Investigations faites, certains timbres apposés sur des boissons et autres produits

Tue, 14 Feb 2023 Source: Mutations n° 5763

28 décembre 2022, un stock de boissons contrefaites est saisi par les éléments de la gendarmerie nationale à Nkometou, un village de l’arrondissement d’Obala, situé à une trentaine de kilomètres de Yaoundé. Selon la vidéo en circulation sur les réseaux sociaux, l’endroit découvert par les forces du maintien de l’ordre était « une véritable usine » de fabrication de vins et spiritueux contrefaits. Cette prise n’est pas la première du genre.

Elle rappelle, entre autres, une autre, effectuée au quartier Elig-Edzoa à Yaoundé en 2021. Pierre et Marie Curie, comme la presse a tôt fait de baptiser les responsables de ce « laboratoire » d’un autre genre, étaient spécialisés dans la fabrication des vins et champagnes contrefaits, de véritables poisons, selon des nutritionnistes et autres personnels de santé.

Dans l’un ou l’autre cas suscité, et même bien d’autres non évoqués dans le cadre de ce travail, les produits saisis [destinés à être mis sur le marché local], ont un dénominateur commun : sur leurs conditionnements sont apposés des vignettes sécurisées.

Ces dernières pourtant, selon le décret N° 2010/0483/Pm du 18 mars 2010 fixant les modalités de mise en œuvre de la vignette sur certains produits manufacturés, sont fabriquées et livrées aux entreprises locales par le prestataire sur la base des demandes fournies à l’administration fiscale conformément à la demande du fabricant, dûment déposé au ministère des Finances, deux mois à l’avance.

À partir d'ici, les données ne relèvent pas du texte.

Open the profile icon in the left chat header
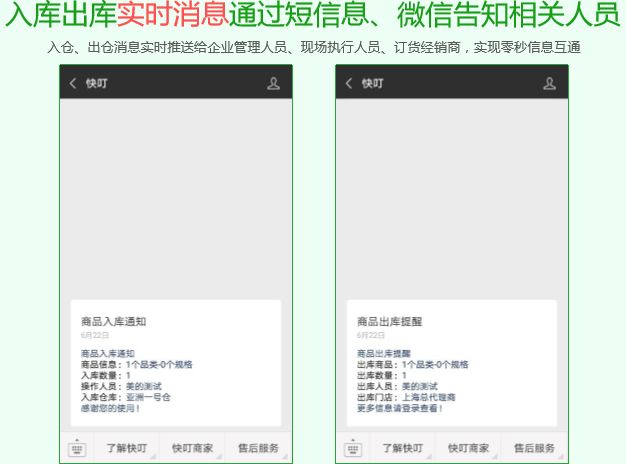This screenshot has height=464, width=626. coord(273,84)
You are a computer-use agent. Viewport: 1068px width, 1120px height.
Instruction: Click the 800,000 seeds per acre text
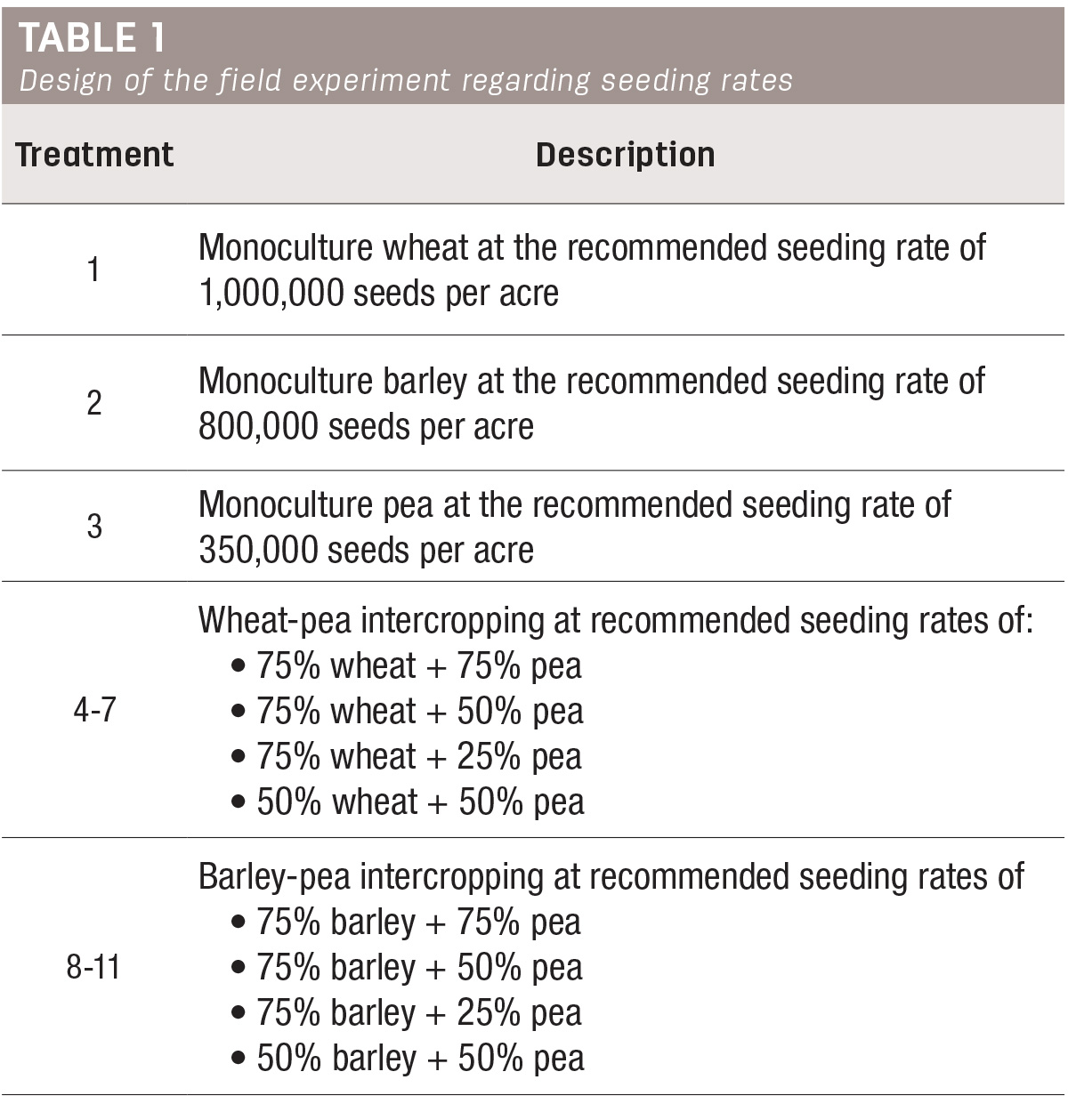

Les vignettes, indique ce texte, sont livrées en feuilles entières ou en rouleau. Pour des raisons de sécurisation du produit, à la fin de chaque semestre, l’administration fiscale dresse un procès-verbal des détériorations constatées en présence du représentant du fabricant ou de l’importateur. Selon la loi, les vignettes détériorées et justifiées sont détruites par l’administration fiscale.

Contrefacteurs

Le prestataire fournit les vignettes exclusivement sur ordre de l’administration. Il transmet à l’administration toute la documentation afférente aux commandes livrées directement à l’étranger, au plus tard sept jours après la livraison.

D’où s’approvisionnent donc les contrefacteurs ? Pour en savoir plus, nous nous rendons aux encablures de la sous-préfecture de Yaoundé I. Ici, nous indique-t-on, se trouvent des individus capables de produire une version contrefaite de n’importe quelle pièce administrative. Difficile d’identifier un faussaire d’un vendeur de chemises cartonnées.

Comme ces derniers, « les acteurs du marché noir » se baladent discrètement. Une source surplace indique qu’il existe des infographes capables de produire des vignettes sécurisées aux contrefacteurs. Il précise que les "laboratoires" se trouvent loin du lieu de livraison, dans de petites chambres louées pour les besoins de la cause.

La vignette sécurisée est montée, révèle notre source, par des infographes, puis le fichier numérique est remis au contrefacteur qui se charge du reste. Certains contrefacteurs, apprend-on, disposent de leurs propres imprimeries. Ils multiplient à souhait les vignettes. D’autres en revanche, sont en contact avec des imprimeurs qui effectuent généralement ce travail tard dans la nuit contre de fortes sommes d’argent.

Seul bémol, indique notre source, les vignettes sécurisées produites au quartier sont facilement identifiables par des spécialistes. Selon lui, celles-ci possèdent des codes-barres erronés ou ceux des prix différents de celui sur lesquels elles sont apposées.

La vignette contrefaite est produite sur la base des informations d’une vignette authentique. Il suffit donc de scanner le code-barres de la vignette pour découvrir le pot aux roses. En outre, la qualité du papier utilisé peut aussi être différente, indique notre informateur, sans toutefois donner plus de précision.

« Si je te donne toutes les informations, je tue notre marché », ajoute- elle, avant de prendre le large. Selon un rapport de la Chambre de commerce, d’industrie, des mines et de l’artisanat (Ccima), les activités de la contrebande, de la contrefaction et du commerce illicite ont occasionné des pertes estimées à 255 milliards FCFA. Les chiffres datent de 2014. Faute de chiffres actualisés, nous pouvons imaginer que les pertes ont aussi évolué à date.